GIVEN DATA start

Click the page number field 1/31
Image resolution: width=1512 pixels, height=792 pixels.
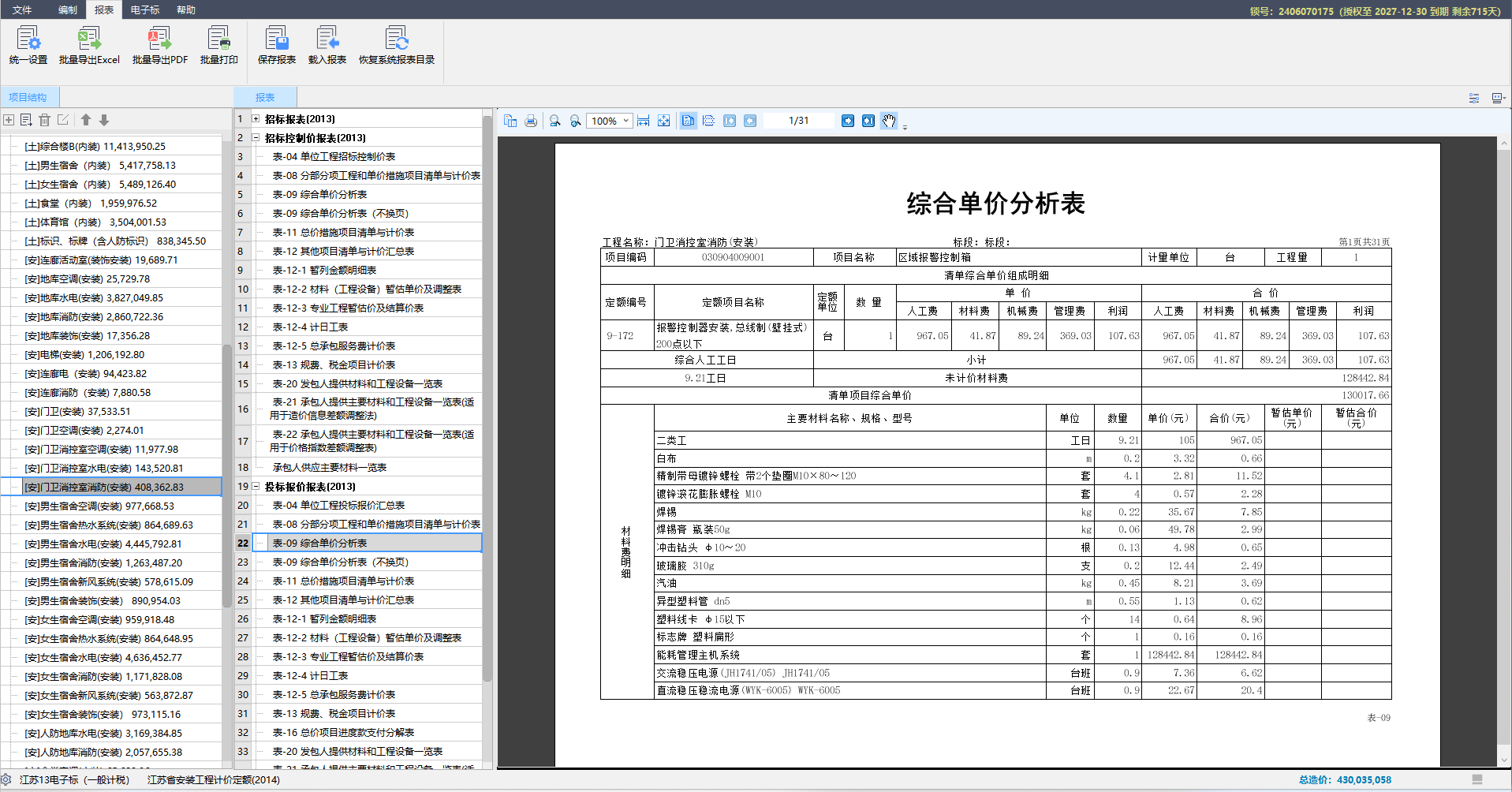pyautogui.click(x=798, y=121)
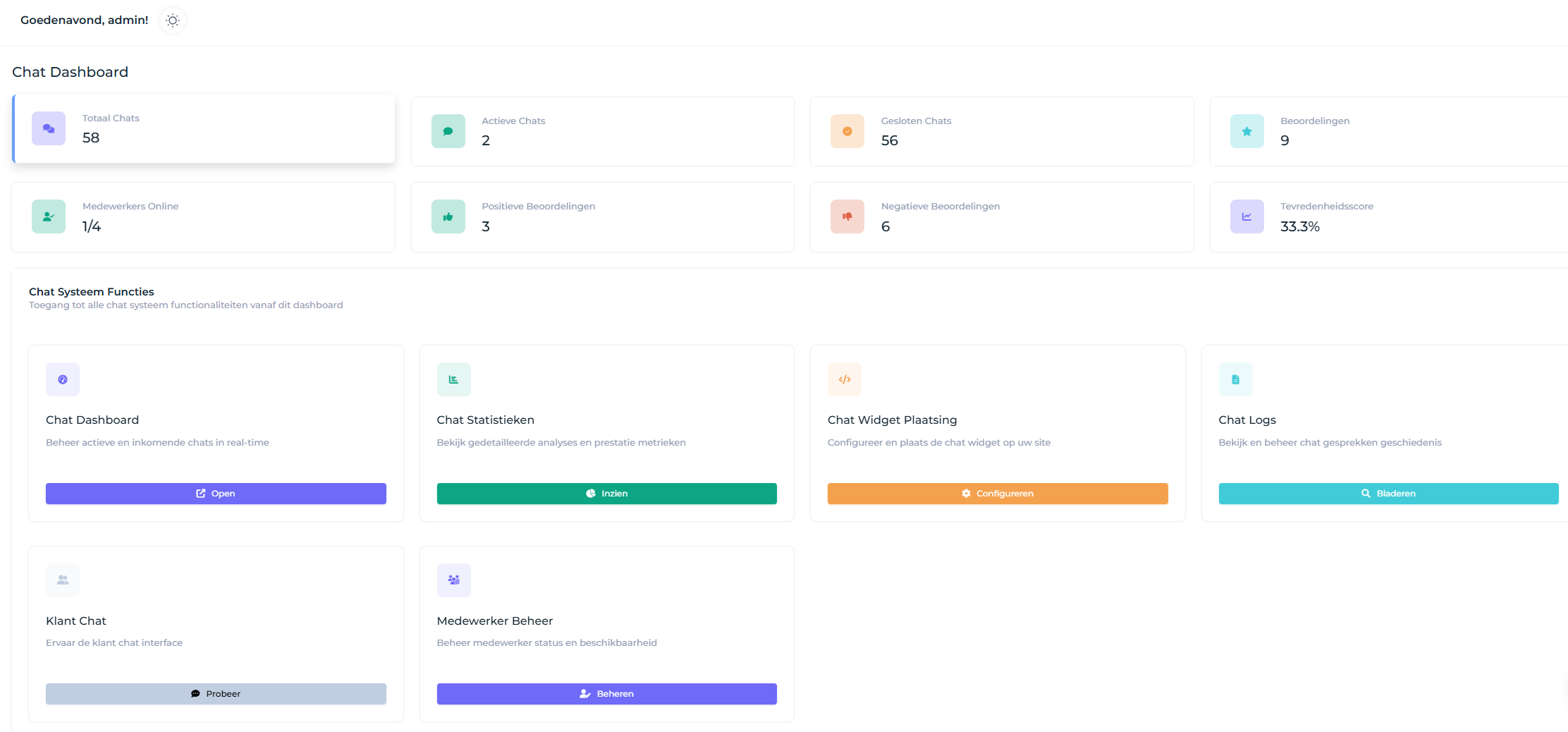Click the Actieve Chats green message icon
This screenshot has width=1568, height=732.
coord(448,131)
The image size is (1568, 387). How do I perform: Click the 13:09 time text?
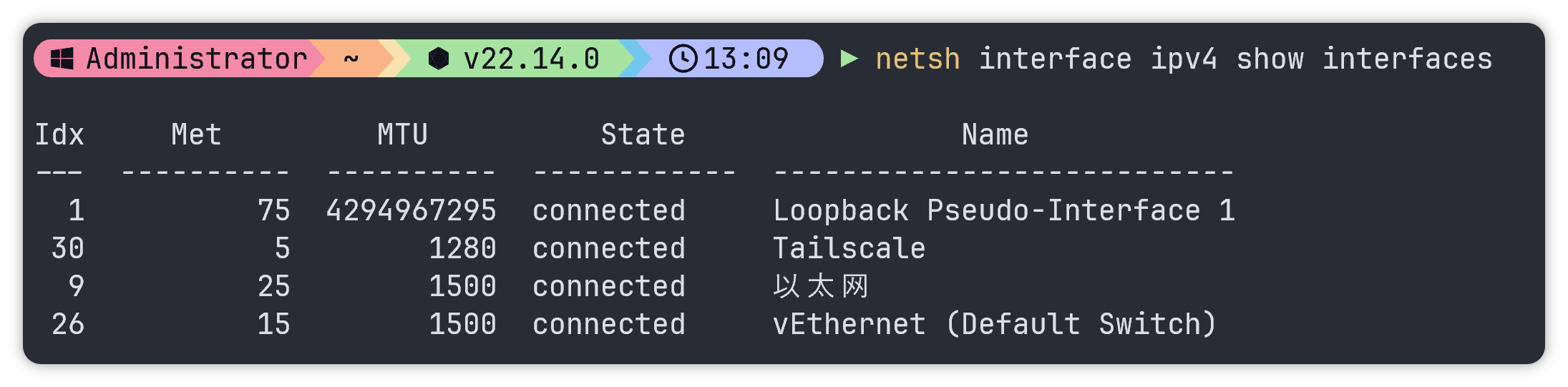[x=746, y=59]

GIVEN DATA end

Rewrite all the rows above, replacing "pixels" with "px" and keeping everything else the same. Omit the pictures.

ANSWER
Click the page number field 1/31
Image resolution: width=1512 px, height=792 px.
pyautogui.click(x=798, y=121)
Click the Actieve Chats green message icon
This screenshot has width=1568, height=732.
coord(448,131)
The image size is (1568, 387). How do I perform: Click the 13:09 time text?
[x=746, y=59]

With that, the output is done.